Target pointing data

# # #

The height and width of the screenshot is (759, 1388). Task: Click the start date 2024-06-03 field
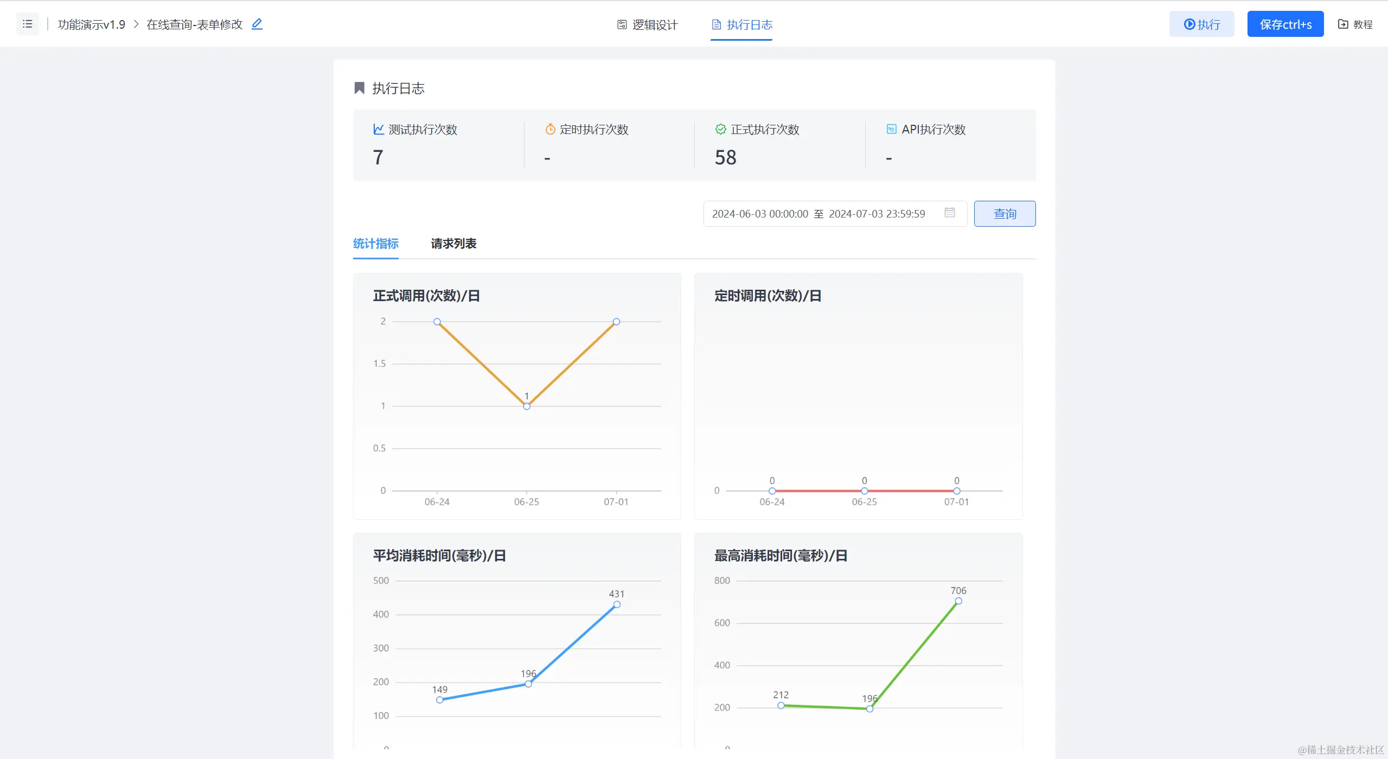(x=759, y=214)
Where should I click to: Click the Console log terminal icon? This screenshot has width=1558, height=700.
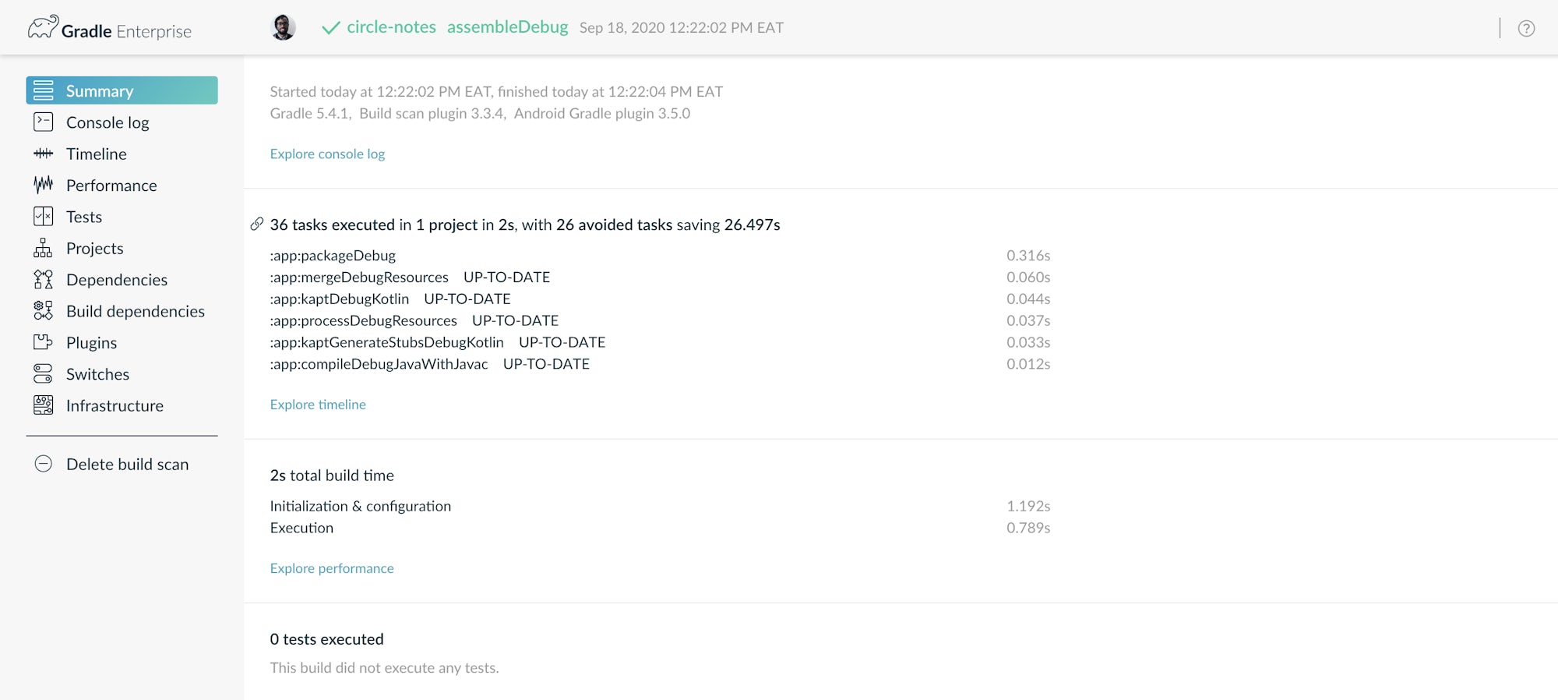[44, 122]
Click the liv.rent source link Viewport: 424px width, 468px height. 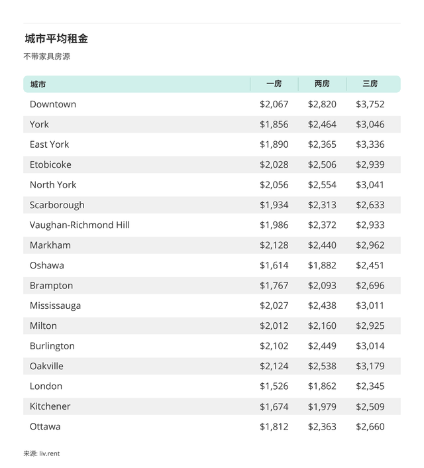50,453
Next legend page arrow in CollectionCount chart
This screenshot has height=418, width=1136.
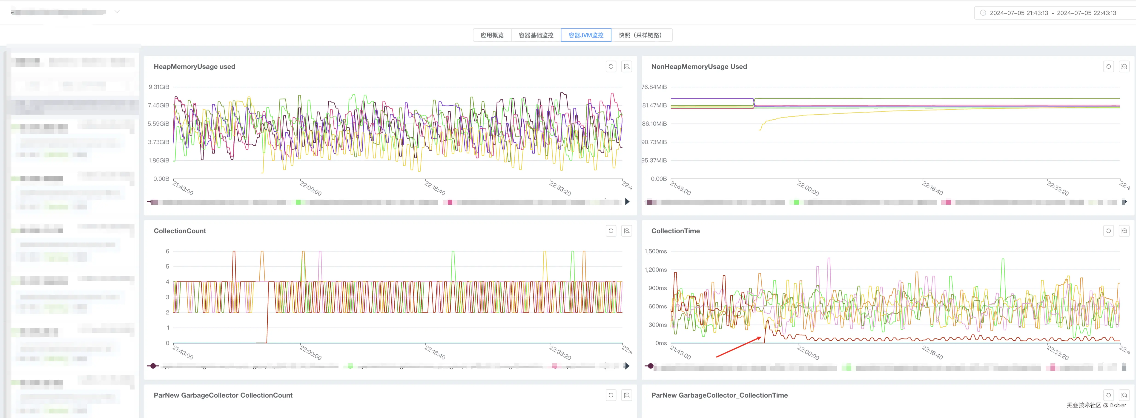point(628,366)
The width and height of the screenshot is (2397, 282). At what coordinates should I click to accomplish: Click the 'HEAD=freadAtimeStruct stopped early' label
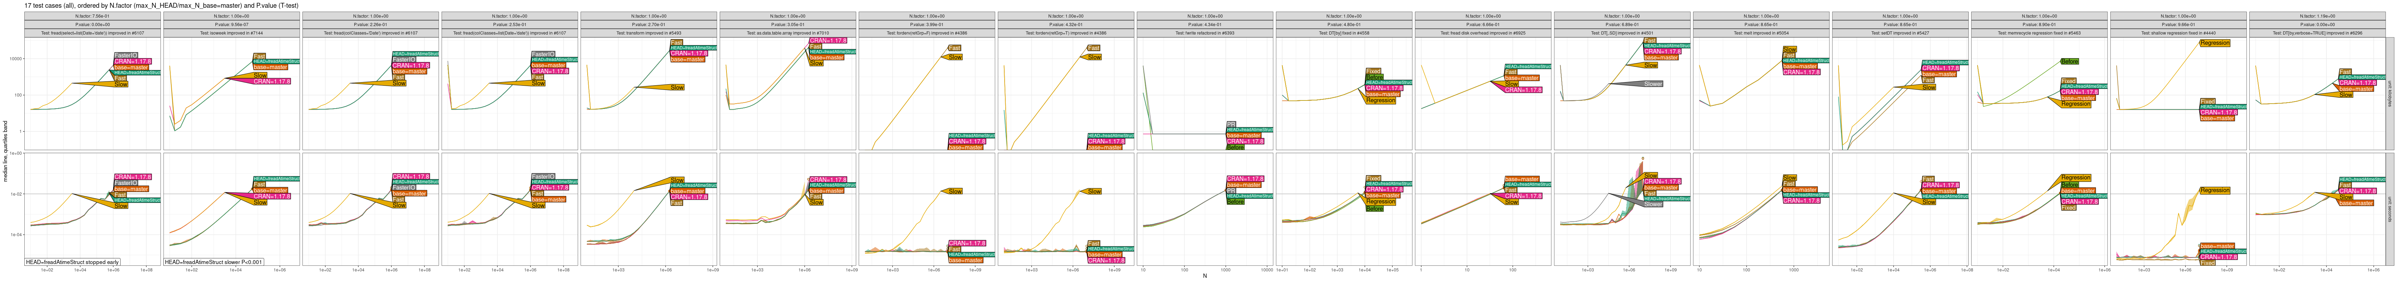click(73, 262)
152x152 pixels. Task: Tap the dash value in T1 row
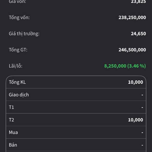click(142, 107)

# # #

_The problem_
Please turn the entries from the line containing "Next legend page" through the last entry, both included, into a numbered list with no blank lines. Leave the pictures out.

_Result_
1. Next legend page arrow in CollectionCount chart
2. This screenshot has height=418, width=1136.
3. point(628,366)
4. The width and height of the screenshot is (2397, 282). At what coordinates should I click to accomplish: Click the 'HEAD=freadAtimeStruct stopped early' label
5. click(73, 262)
6. 152x152 pixels. Task: Tap the dash value in T1 row
7. click(142, 107)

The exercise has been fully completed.